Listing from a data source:
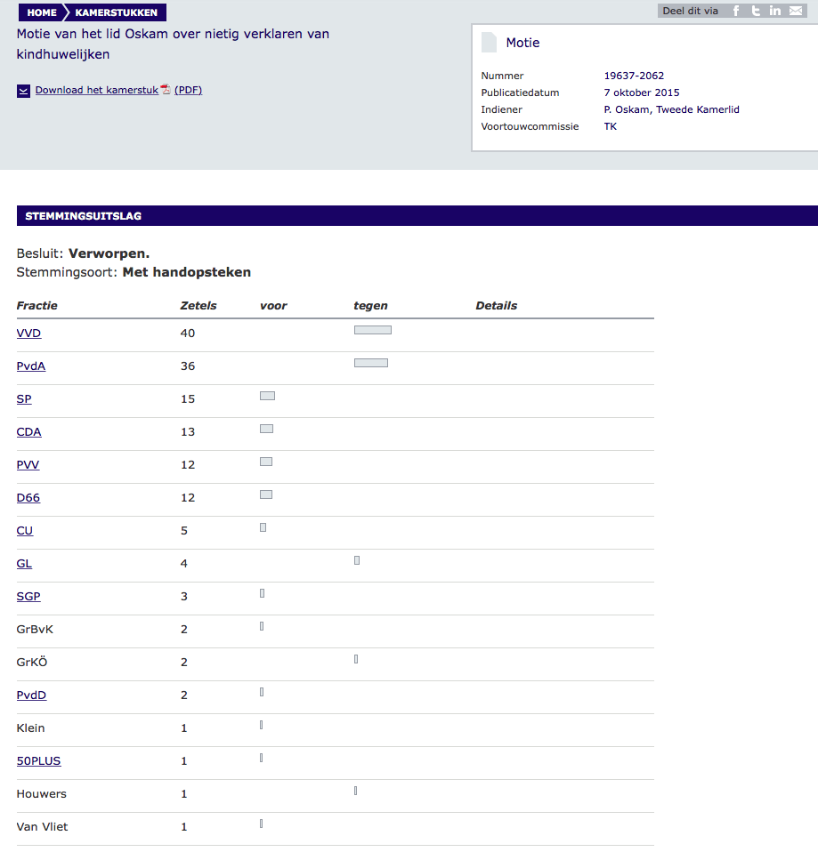Screen dimensions: 818x852
Task: Click the VVD tegen vote bar
Action: coord(372,330)
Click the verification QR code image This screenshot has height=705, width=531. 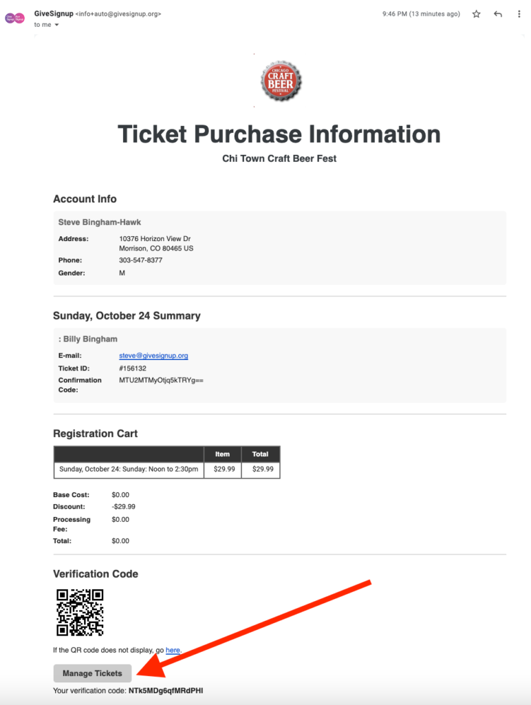point(80,612)
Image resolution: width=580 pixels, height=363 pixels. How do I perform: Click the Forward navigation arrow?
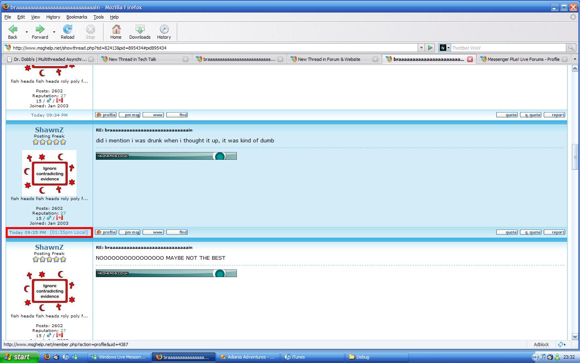tap(40, 31)
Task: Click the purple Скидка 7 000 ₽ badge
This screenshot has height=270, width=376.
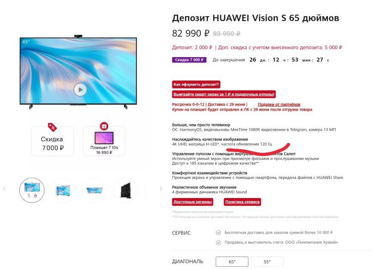Action: point(189,60)
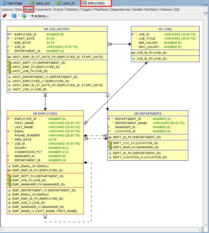
Task: Click the refresh icon in the toolbar
Action: pyautogui.click(x=14, y=16)
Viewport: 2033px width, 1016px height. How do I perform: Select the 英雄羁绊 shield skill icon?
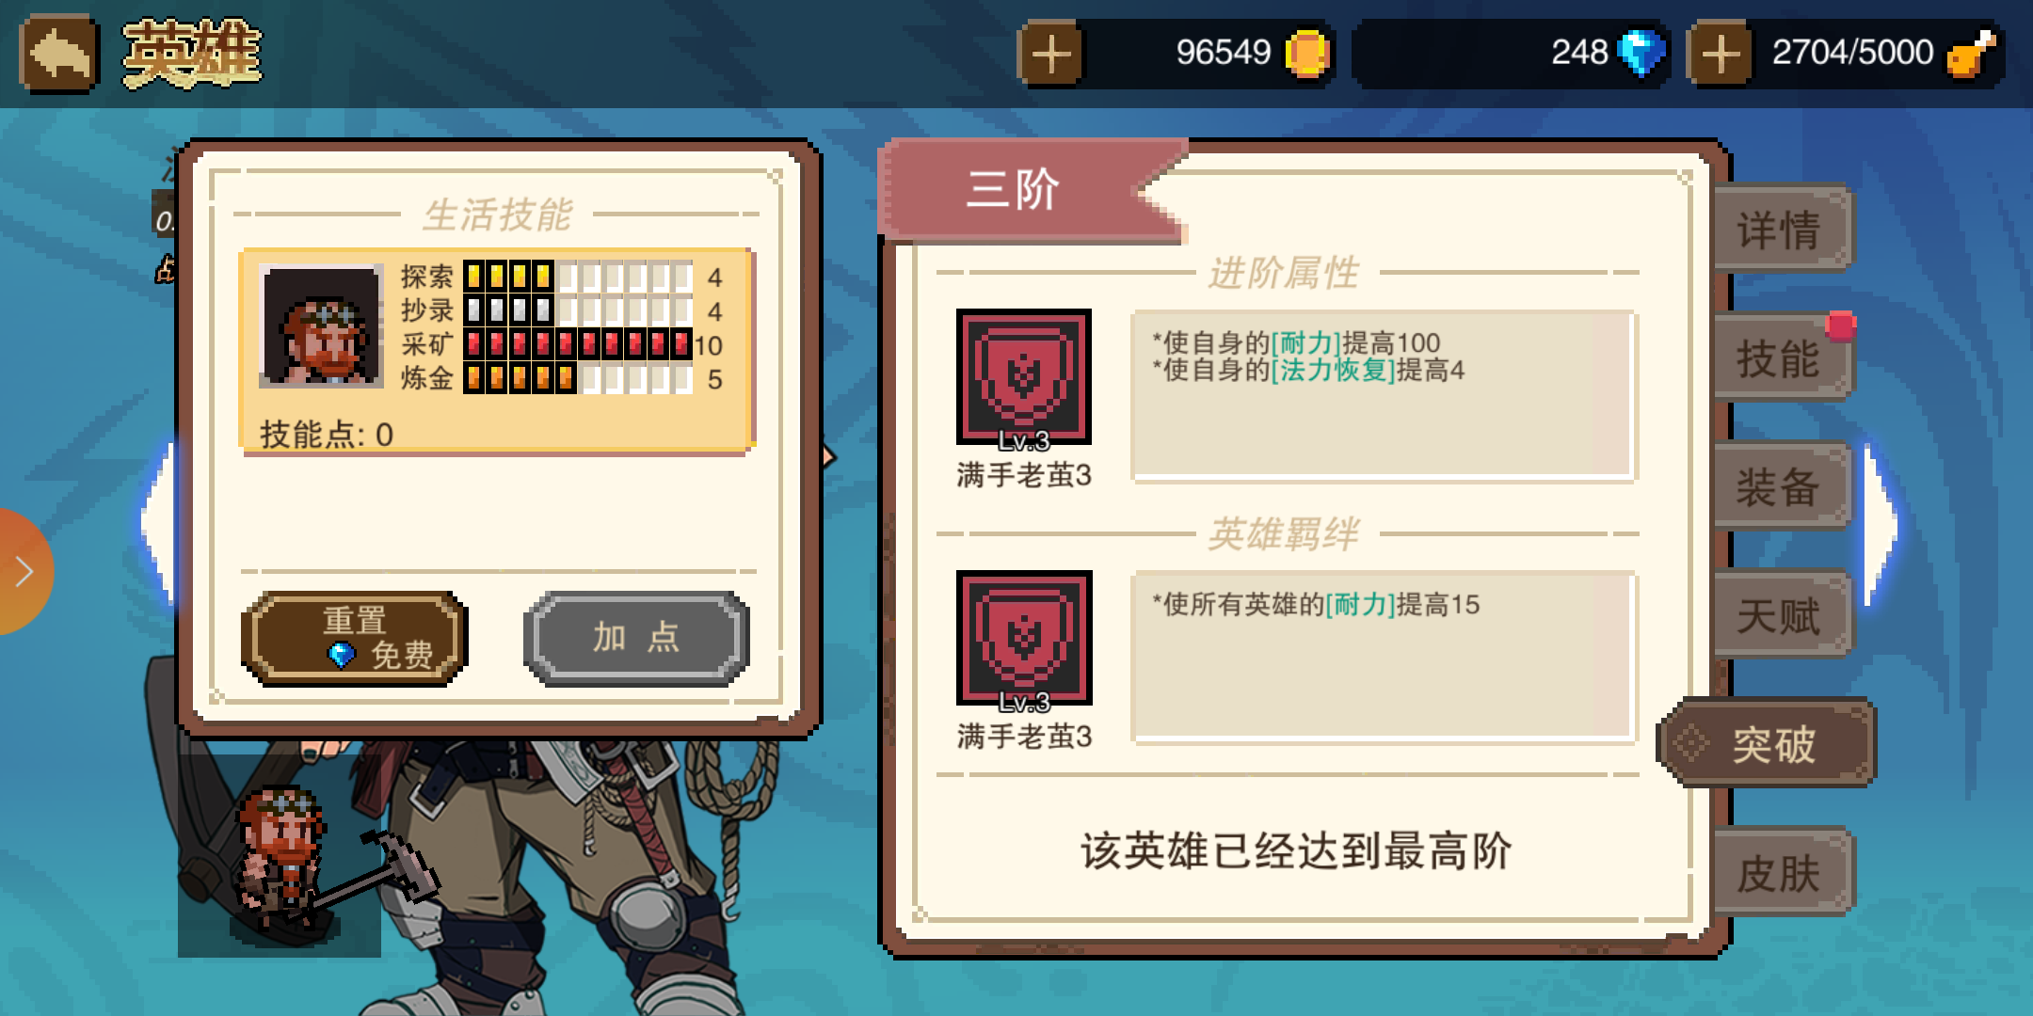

Required work: Write out the listing above exactly, from the line containing "Image resolution: width=580" through the end of the listing, with both ends included. Leave the pictures out.

In response:
Image resolution: width=580 pixels, height=363 pixels. How do I perform: Click the Forward navigation arrow?
tap(40, 31)
Task: Click the purple Скидка 7 000 ₽ badge
This screenshot has height=270, width=376.
Action: point(189,60)
Task: Click the refresh icon in the toolbar
Action: pyautogui.click(x=14, y=16)
Viewport: 2033px width, 1016px height. How do I perform: Select the 英雄羁绊 shield skill icon?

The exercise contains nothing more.